**Task description**
Below is a listing. Copy each line of it that holds the word "profile".

═════ Source data ═════

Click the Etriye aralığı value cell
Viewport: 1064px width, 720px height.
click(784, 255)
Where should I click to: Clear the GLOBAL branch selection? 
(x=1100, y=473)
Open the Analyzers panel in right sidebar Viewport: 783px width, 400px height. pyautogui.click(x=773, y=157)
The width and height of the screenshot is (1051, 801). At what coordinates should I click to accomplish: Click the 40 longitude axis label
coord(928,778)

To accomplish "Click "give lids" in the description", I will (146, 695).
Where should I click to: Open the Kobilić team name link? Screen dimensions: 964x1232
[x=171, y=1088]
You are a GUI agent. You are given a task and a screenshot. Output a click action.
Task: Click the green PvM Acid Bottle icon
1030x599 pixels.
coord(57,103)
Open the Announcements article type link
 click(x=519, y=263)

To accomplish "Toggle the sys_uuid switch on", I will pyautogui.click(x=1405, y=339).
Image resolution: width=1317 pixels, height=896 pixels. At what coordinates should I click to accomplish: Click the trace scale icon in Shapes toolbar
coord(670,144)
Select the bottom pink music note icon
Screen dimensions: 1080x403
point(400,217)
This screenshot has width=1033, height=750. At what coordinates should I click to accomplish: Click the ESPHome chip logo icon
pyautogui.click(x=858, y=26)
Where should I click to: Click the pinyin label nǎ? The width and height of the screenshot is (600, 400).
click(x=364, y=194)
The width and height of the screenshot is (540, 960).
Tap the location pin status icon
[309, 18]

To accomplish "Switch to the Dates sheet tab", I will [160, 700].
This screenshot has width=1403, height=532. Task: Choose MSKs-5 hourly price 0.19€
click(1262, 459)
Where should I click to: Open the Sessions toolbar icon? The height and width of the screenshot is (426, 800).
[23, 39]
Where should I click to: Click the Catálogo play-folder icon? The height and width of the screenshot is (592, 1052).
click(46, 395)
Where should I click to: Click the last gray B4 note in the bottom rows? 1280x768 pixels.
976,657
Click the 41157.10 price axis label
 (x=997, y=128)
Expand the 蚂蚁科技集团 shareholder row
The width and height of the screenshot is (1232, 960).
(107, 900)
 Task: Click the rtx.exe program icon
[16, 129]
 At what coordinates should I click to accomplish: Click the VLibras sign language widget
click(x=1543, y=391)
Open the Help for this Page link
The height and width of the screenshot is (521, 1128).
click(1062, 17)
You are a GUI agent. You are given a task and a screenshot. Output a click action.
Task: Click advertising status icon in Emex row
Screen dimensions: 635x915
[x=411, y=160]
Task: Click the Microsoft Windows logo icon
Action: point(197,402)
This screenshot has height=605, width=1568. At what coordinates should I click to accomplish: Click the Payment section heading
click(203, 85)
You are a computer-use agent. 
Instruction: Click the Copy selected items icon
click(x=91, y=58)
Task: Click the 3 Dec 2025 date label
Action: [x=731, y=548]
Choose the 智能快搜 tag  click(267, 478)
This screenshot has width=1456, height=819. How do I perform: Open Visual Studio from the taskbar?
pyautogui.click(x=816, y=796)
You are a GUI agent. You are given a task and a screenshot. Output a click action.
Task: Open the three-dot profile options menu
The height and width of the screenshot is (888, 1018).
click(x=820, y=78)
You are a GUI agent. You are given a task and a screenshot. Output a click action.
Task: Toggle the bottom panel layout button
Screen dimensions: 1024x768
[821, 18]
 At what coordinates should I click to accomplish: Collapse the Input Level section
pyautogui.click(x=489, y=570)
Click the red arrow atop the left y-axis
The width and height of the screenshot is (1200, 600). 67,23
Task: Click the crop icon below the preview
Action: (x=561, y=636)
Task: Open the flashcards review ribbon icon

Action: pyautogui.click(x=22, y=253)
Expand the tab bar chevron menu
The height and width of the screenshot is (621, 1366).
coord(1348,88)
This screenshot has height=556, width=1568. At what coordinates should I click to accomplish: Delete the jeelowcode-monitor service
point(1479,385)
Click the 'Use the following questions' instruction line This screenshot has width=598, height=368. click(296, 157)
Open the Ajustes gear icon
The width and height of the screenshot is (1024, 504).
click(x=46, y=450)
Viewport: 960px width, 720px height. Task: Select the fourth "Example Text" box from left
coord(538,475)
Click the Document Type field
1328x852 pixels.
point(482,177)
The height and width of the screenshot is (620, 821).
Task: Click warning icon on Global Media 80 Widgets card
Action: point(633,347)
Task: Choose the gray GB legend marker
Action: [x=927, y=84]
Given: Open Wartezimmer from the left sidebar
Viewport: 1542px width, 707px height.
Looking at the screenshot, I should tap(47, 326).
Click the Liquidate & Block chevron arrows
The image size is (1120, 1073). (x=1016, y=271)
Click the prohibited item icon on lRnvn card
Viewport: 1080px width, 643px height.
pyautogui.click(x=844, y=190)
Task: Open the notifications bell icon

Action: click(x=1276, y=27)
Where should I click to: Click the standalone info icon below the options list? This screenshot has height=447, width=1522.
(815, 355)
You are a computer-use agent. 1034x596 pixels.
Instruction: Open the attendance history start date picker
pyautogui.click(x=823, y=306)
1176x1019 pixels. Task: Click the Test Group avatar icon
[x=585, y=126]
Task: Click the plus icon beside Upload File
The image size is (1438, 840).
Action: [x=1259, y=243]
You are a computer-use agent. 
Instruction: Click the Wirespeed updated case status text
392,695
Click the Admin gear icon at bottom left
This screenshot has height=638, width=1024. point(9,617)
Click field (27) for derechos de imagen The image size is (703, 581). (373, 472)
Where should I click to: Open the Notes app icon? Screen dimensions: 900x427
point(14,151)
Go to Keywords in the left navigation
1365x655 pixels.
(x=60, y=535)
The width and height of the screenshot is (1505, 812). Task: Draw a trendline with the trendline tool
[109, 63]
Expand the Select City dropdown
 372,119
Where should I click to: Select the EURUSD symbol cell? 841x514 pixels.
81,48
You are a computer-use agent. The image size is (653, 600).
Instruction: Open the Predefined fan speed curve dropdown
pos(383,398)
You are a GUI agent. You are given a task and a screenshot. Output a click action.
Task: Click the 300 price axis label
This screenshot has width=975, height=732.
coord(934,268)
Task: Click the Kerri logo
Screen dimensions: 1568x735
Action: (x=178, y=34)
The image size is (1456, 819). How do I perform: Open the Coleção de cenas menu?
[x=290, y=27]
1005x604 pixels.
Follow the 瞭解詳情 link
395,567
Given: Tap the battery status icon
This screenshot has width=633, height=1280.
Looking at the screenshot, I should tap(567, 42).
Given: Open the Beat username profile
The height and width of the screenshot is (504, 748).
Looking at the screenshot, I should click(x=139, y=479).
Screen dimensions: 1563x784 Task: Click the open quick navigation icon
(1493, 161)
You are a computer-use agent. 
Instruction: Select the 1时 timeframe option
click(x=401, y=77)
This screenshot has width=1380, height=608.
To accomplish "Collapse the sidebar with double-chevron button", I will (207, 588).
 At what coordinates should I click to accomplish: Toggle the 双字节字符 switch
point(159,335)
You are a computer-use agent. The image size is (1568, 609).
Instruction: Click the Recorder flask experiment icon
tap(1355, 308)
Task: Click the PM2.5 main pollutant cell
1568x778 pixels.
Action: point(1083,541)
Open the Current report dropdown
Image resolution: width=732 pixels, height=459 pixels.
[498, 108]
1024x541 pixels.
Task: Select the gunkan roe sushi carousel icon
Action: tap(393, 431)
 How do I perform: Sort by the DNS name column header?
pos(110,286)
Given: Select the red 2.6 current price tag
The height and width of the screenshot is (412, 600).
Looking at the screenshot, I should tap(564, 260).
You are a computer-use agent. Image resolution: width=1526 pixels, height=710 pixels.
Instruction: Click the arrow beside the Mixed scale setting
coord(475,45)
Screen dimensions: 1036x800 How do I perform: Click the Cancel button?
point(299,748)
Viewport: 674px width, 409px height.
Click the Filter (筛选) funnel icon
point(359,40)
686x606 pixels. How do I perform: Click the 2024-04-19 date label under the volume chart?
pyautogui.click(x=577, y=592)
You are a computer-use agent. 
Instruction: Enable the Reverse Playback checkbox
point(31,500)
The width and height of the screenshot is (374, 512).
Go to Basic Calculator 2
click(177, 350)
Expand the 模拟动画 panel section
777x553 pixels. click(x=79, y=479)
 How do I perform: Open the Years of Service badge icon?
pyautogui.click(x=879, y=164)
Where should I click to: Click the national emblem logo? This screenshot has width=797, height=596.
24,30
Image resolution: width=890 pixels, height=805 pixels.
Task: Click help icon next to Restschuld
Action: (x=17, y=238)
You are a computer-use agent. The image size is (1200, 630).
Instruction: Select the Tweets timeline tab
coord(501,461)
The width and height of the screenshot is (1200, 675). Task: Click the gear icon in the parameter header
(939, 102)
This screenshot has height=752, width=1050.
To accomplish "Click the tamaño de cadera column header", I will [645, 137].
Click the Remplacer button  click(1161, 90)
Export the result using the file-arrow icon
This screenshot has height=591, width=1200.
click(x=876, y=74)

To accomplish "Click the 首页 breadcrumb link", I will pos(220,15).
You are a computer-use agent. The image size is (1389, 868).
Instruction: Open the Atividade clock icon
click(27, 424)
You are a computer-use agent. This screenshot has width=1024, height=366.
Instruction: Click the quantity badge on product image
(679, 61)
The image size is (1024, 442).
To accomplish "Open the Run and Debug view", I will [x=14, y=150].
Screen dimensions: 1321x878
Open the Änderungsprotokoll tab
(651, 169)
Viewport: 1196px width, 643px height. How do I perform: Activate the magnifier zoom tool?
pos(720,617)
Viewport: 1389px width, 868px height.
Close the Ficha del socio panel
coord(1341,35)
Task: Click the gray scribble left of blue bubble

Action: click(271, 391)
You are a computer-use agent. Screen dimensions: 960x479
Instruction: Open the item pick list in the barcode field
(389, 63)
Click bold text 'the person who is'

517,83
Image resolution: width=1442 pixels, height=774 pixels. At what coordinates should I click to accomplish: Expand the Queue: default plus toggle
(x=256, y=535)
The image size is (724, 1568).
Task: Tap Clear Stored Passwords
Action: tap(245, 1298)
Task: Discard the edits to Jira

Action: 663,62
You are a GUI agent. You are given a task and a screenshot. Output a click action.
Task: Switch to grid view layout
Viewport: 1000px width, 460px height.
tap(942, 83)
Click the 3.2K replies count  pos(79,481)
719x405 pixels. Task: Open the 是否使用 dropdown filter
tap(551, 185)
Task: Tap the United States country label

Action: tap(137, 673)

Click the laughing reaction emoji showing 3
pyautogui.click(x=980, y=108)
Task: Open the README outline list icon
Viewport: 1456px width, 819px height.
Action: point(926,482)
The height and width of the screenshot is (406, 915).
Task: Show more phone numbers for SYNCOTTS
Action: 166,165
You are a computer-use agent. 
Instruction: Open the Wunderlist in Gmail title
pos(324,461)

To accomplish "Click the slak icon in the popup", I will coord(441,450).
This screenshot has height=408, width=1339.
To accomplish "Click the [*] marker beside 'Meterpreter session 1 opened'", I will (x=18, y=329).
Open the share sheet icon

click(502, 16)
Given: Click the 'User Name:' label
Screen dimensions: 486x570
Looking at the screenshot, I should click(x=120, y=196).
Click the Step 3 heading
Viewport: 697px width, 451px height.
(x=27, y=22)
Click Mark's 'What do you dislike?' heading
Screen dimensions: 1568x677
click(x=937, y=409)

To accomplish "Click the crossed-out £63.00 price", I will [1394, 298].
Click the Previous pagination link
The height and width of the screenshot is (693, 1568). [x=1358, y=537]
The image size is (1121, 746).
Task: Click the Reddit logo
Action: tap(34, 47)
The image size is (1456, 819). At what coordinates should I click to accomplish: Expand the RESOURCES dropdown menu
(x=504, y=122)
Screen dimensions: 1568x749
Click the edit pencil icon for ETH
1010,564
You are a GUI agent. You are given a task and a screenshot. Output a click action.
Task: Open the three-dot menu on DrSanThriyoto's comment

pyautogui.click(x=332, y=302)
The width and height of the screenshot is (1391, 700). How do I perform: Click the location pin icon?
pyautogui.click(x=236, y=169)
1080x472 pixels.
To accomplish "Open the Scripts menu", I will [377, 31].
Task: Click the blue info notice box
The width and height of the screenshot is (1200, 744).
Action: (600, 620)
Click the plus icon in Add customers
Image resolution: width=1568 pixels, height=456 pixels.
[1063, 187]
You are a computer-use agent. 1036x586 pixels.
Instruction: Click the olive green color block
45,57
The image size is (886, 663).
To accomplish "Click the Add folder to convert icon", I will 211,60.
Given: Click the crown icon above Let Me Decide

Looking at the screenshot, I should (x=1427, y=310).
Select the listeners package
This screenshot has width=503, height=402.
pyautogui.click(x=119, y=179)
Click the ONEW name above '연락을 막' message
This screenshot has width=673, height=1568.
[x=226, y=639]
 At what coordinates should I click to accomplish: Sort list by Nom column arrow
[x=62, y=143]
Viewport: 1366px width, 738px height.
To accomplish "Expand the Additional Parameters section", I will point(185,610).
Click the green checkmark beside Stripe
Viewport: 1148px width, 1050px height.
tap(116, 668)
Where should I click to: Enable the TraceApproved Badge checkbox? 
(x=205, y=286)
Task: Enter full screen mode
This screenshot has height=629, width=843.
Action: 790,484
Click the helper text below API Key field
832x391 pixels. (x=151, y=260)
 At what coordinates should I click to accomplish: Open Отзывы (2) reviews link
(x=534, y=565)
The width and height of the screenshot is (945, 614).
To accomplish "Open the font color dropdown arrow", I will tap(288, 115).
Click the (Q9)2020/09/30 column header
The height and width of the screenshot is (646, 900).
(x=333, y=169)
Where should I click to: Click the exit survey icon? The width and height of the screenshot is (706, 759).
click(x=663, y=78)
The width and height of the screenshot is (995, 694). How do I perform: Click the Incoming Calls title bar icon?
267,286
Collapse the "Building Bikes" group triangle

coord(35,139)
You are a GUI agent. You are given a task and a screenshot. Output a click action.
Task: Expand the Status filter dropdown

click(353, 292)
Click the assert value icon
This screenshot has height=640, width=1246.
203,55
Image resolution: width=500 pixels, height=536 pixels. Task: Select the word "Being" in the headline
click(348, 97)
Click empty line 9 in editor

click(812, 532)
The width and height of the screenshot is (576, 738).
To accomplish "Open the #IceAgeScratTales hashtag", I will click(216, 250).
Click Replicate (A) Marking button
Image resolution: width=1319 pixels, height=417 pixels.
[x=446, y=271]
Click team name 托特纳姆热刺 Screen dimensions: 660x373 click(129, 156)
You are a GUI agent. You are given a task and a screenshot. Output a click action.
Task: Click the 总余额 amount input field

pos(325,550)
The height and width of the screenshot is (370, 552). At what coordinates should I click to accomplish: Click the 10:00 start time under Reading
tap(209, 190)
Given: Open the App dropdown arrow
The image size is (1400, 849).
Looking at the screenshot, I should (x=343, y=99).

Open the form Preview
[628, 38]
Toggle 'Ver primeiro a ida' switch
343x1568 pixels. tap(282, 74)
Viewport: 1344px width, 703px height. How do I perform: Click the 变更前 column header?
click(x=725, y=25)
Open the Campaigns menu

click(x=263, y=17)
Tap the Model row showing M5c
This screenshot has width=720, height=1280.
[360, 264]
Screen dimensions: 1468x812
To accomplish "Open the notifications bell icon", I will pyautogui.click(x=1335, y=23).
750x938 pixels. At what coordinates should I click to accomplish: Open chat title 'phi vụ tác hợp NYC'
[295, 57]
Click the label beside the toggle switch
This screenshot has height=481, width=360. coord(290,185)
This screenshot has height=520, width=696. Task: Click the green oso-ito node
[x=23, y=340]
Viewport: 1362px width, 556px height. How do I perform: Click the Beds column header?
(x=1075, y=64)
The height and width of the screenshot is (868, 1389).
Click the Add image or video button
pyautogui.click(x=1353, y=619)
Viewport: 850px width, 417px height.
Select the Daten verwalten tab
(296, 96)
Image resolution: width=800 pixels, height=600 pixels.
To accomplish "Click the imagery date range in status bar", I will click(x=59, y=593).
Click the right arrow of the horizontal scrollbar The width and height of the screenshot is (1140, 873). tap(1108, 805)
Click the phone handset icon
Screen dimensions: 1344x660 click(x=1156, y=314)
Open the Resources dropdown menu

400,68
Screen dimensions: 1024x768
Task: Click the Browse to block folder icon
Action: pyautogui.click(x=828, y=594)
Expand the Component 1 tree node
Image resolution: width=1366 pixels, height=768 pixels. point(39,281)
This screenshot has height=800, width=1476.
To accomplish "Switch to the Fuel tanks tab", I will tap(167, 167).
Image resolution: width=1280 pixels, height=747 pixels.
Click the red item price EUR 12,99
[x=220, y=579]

═════

**Answer section**
Task: Open the three-dot profile options menu
Given: Open the Beat username profile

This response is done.